The attack breached current employee records and accessed former employees’ information as far back as 1998.
Cybercriminals potentially accessed employee names, Social Security numbers, addresses, phone numbers, email addresses, birth dates, income information, and performance and disciplinary records, according to McMenamins.
The company said it’s “possible” thieves have accessed direct deposit information, including bank account numbers, but McMenamins said it can’t say for sure whether that happened.
While the chain has notified employees who worked for McMenamins since 2010 about the breach, it says it doesn’t have contact information for employees who worked at the company between 1998 and 2010, so it’s set up a webpage providing information for them.
“We’re devastated our people need to do so, but we’re urging them to vigilantly monitor their accounts and healthcare information for anything unusual,” Brian McMenamin, a member of the family that owns the chain, said in a statement last week.
The chain reiterated that it doesn’t believe hackers accessed customer financial data, which is on a separate system from the one breached last month.
McMenamins has 56 hotels, theaters, bars and restaurants in Oregon and Washington. The company employs 2,700, but thousands of others worked for the chain in prior years.
McMenamins said it believes hackers breached its systems beginning Dec. 7 and had access until the company discovered the attack on Dec. 12. The company previously said that it had not paid any ransom.
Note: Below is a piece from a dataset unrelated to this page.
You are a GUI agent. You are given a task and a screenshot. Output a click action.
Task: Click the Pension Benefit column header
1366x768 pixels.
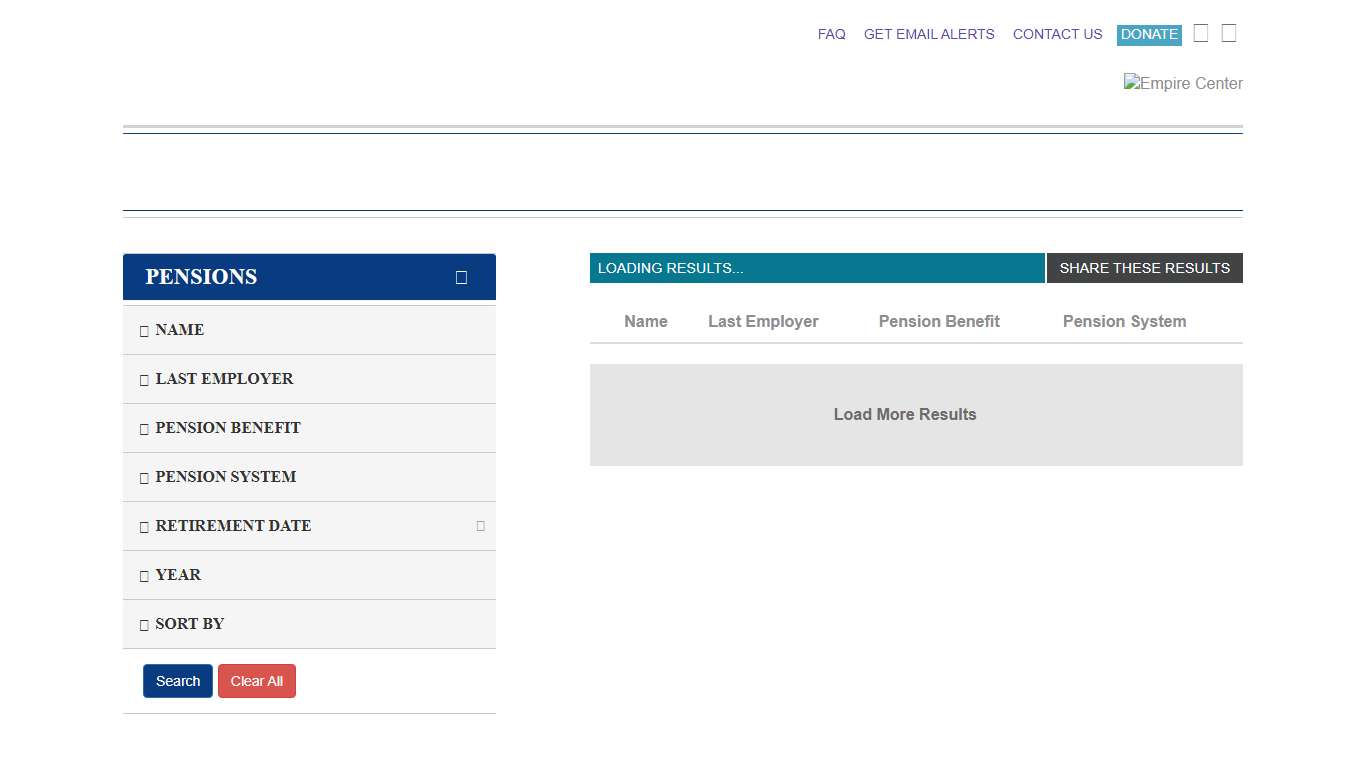[x=938, y=321]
The attack disrupted the company’s phones, credit card processing and hotel reservations, but all its locations have remained open. Many systems remain offline, though, and McMenamins said doesn’t know when it will have all systems restored.
Hotel guests have reported confusion and frustration over their reservations. McMenamins suggests its hotel guests should call properties directly for information on their bookings.
McMenamins is providing credit monitoring and protection services to current and former employees, but if hackers accessed birth dates, names and Social Security numbers, then personal financial information could be at risk indefinitely.
Online sleuths link the McMenamins attack to a shadowy criminal organization called Conti. Federal law enforcement warned in September that Conti had struck more than 400 organizations in the U.S. and account the world at that point.